Manufacturing activity contracted for the first time in five months in December as the sector felt the pressure of a high Australian dollar, successive interest rate rises and a weak global economy, a survey shows.
The Australian Performance of Manufacturing Index (PMI) slipped by an adjusted 2.8 points in December to 48.5, after a drop off in production, new orders and input deliveries.
The index was below the 50-point level that separates expansion from contraction for the first time since July 2009.
Ai Group chief executive Heather Ridout described the fall in manufacturing as mild but said it confirmed economic recovery was patchy.
"The improvement in new orders which had driven stronger production has tailed off," she said.
"Those sectors which have benefited from economic policy stimulus, largely the consumer and construction related sectors, are continuing to grow.
"Overall though, the weak world economy, a still modest improvement in the domestic market and the Australian dollar still at high levels are still dampening the sector."
The Australian Industry Group - PricewaterhouseCoopers survey found the production sub-index fell by 7.4 points, seasonally adjusted, to 46.6, indicating the first fall in production in five months.
The new orders sub-index fell by a seasonally adjusted 3.3 points, to 48.6, indicating a mild fall in the level of new orders.
"The new orders index has remained volatile over recent months indicating ongoing caution among buyers of manufactures," according to the survey.
The textile, clothing and footwear and transport equipment sectors recorded significant rises in activity in December.
"These sectors appear to have benefited from the economic stimulus flowing from low interest rates and expansionary fiscal policy," the survey said.
Meanwhile, activity fell in the paper, printing and publishing, and food and beverage sectors.
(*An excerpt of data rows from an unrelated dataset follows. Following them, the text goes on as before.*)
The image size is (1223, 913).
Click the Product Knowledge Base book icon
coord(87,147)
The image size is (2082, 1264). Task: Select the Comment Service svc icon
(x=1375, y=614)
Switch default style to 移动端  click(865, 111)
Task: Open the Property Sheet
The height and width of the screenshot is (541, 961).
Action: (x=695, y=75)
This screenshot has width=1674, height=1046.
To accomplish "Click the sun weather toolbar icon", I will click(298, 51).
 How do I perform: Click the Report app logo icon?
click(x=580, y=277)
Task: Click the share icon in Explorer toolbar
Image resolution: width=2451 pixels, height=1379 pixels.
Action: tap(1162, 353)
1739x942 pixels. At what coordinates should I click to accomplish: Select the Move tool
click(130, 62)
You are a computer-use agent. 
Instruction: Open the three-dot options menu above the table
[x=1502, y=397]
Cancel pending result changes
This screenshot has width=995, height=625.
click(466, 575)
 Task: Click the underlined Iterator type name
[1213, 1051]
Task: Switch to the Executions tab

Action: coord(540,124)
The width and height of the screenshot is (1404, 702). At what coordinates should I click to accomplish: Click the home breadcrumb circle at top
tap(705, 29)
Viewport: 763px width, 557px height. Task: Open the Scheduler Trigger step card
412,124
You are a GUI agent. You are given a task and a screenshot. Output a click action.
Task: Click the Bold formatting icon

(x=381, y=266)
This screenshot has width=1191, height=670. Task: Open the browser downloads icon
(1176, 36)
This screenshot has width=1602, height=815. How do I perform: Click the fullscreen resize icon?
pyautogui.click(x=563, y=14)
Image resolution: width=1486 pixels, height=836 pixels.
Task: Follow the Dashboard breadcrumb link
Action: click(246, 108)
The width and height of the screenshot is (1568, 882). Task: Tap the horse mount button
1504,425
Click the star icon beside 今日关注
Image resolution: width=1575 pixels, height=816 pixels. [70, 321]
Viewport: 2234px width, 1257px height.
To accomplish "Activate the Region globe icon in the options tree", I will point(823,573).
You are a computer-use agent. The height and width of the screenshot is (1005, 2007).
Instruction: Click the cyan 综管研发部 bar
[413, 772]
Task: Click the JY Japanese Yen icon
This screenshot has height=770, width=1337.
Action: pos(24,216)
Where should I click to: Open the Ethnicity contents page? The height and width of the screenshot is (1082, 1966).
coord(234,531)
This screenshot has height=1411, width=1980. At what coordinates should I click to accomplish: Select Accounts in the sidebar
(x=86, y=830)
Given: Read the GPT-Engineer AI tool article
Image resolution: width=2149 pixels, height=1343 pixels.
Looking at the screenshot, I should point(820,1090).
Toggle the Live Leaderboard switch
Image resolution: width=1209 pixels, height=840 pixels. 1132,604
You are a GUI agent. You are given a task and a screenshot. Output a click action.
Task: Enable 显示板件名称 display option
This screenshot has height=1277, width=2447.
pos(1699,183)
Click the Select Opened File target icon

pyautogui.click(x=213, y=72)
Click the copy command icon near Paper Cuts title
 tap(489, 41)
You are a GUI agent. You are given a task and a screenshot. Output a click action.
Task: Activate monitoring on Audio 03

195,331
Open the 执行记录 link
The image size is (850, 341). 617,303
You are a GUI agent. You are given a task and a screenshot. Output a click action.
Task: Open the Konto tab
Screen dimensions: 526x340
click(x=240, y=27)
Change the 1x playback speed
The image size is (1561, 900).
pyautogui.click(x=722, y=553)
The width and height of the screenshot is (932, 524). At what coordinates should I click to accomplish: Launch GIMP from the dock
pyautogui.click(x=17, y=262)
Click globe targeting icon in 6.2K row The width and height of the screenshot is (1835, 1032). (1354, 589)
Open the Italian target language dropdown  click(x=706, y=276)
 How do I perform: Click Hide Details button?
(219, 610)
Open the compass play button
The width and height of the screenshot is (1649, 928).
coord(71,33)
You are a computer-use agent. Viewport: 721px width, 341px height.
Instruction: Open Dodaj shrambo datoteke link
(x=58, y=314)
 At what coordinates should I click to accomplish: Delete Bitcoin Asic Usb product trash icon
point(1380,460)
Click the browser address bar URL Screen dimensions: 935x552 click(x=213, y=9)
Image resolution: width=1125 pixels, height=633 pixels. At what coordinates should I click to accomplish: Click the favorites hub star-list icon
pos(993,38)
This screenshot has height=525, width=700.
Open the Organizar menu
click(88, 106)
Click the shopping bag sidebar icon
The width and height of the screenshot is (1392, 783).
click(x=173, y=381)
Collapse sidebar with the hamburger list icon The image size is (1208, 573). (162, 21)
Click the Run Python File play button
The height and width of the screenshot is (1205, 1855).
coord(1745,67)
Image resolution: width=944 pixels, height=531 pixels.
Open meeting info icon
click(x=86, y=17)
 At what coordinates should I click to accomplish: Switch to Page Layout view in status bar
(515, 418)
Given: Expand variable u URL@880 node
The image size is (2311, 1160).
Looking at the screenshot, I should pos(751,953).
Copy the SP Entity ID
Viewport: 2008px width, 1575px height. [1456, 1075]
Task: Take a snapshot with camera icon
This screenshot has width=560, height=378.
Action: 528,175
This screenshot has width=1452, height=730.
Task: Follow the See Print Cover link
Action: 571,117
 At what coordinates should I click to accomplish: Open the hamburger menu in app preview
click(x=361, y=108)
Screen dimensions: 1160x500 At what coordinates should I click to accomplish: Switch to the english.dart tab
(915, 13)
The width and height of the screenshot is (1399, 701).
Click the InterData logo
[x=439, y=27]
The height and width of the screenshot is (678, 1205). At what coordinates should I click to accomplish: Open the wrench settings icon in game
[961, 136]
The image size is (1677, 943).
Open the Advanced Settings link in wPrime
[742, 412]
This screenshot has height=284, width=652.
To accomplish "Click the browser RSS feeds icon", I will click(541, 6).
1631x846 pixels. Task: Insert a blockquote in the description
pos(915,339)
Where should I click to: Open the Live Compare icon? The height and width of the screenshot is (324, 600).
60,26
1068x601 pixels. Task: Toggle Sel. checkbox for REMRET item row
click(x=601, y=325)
"Manufacturers facing the long-term pressures of a higher Australian dollar and competition from lower cost economies are continuing to face a squeeze on manufacturing profitability which shows no signs of abating," said PricewaterhouseCoopers global head of Industrial Manufacturing, Graeme Billings.
"The weakness in manufacturers' markets here and overseas is keeping pressure on pricing while input prices and wages costs continue to grow.
"The key to successfully navigating these difficult conditions is a strong focus on cost and cash flow management."